Turin était alors en république, et M. Onorato Pellico, malgré ses opinions monarchiques, ne laissait pas de fréquenter les assemblées populaires ; il y conduisait ordinairement son fils, qui recevait là, malgré son extrême jeunesse, des impressions fortes et durables. Cette représentation vivante des luttes du forum jeta dans son ame des germes de liberté qui, bien qu’atténués par une organisation tempérée, devaient plus tard porter leurs fruits,… des fruits bien amers.

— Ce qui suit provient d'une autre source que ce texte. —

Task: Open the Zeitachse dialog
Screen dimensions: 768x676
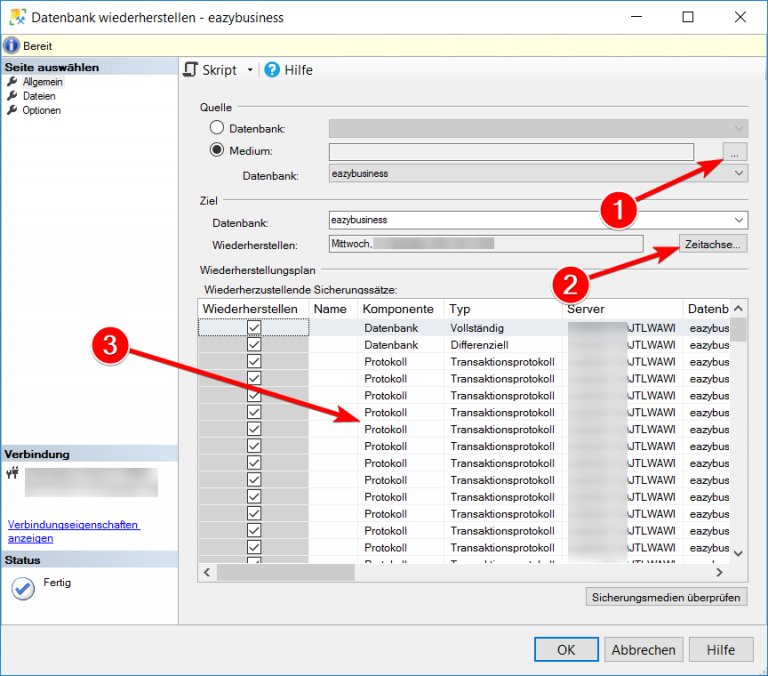Action: tap(712, 244)
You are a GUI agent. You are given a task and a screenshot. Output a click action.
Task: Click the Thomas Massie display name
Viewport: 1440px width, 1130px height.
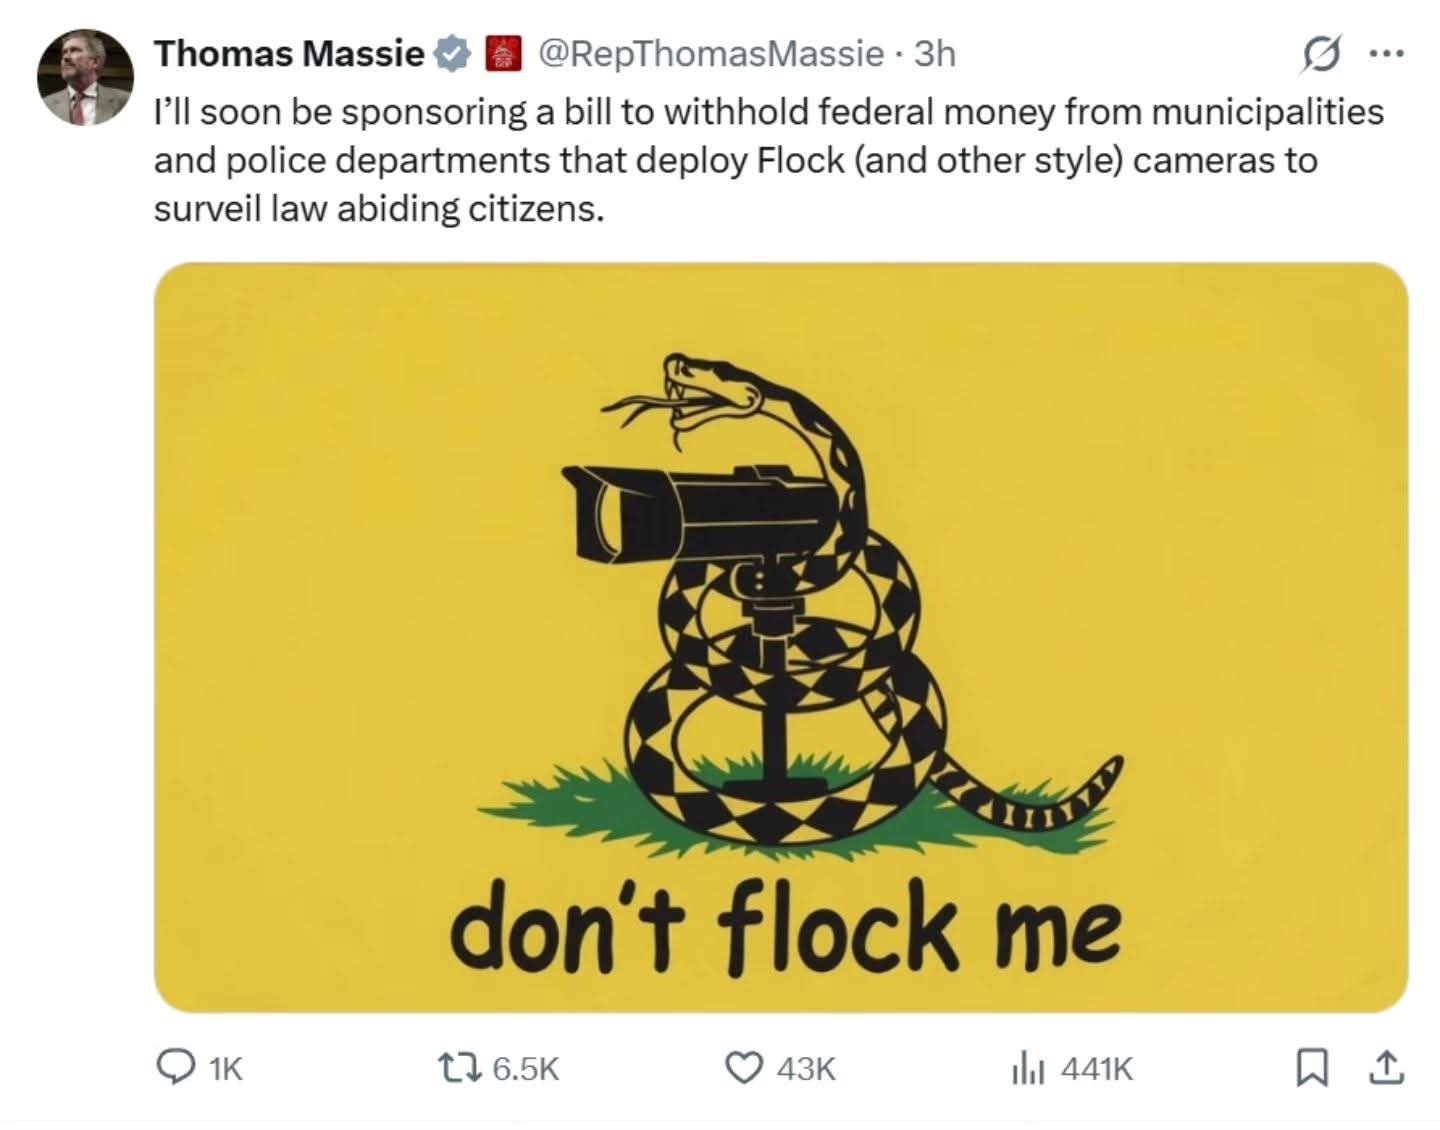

Quelque temps après, le jeune Silvio quitta l’Italie pour s’établir à Lyon chez un M. de Rubod, cousin de sa mère. Là, sa vie change ; il va dans le monde, il le recherche ; il l’aime, il se partage entre les plaisirs et l’étude des lettres françaises ; il se passionne pour nos chefs d’œuvre, pour nos mœurs, et cette époque de sa jeunesse lui a laissé des souvenirs si vifs, qu’il s’écrie trente ans plus tard : « Où est ma jeunesse ? Où sont les bienheureuses années d’amour passées au bord du Rhône[1] ? » Il déplore bien, il est vrai, les doctrines irréligieuses qui avaient cours en France, les mauvais livres qu’il y lisait, l’endurcissement de son cœur, et l’orgueil de ses pensées ; mais il se console en se rappelant qu’il y vit renaître le catholicisme, ce qui fut pour lui, dit-il, une lumière éblouissante au milieu des ténèbres de son intelligence. Ces pieux regrets ne s’éveillèrent d’ailleurs en lui qu’après bien des années, et lorsque l’élément mystique eut absorbé tous les autres.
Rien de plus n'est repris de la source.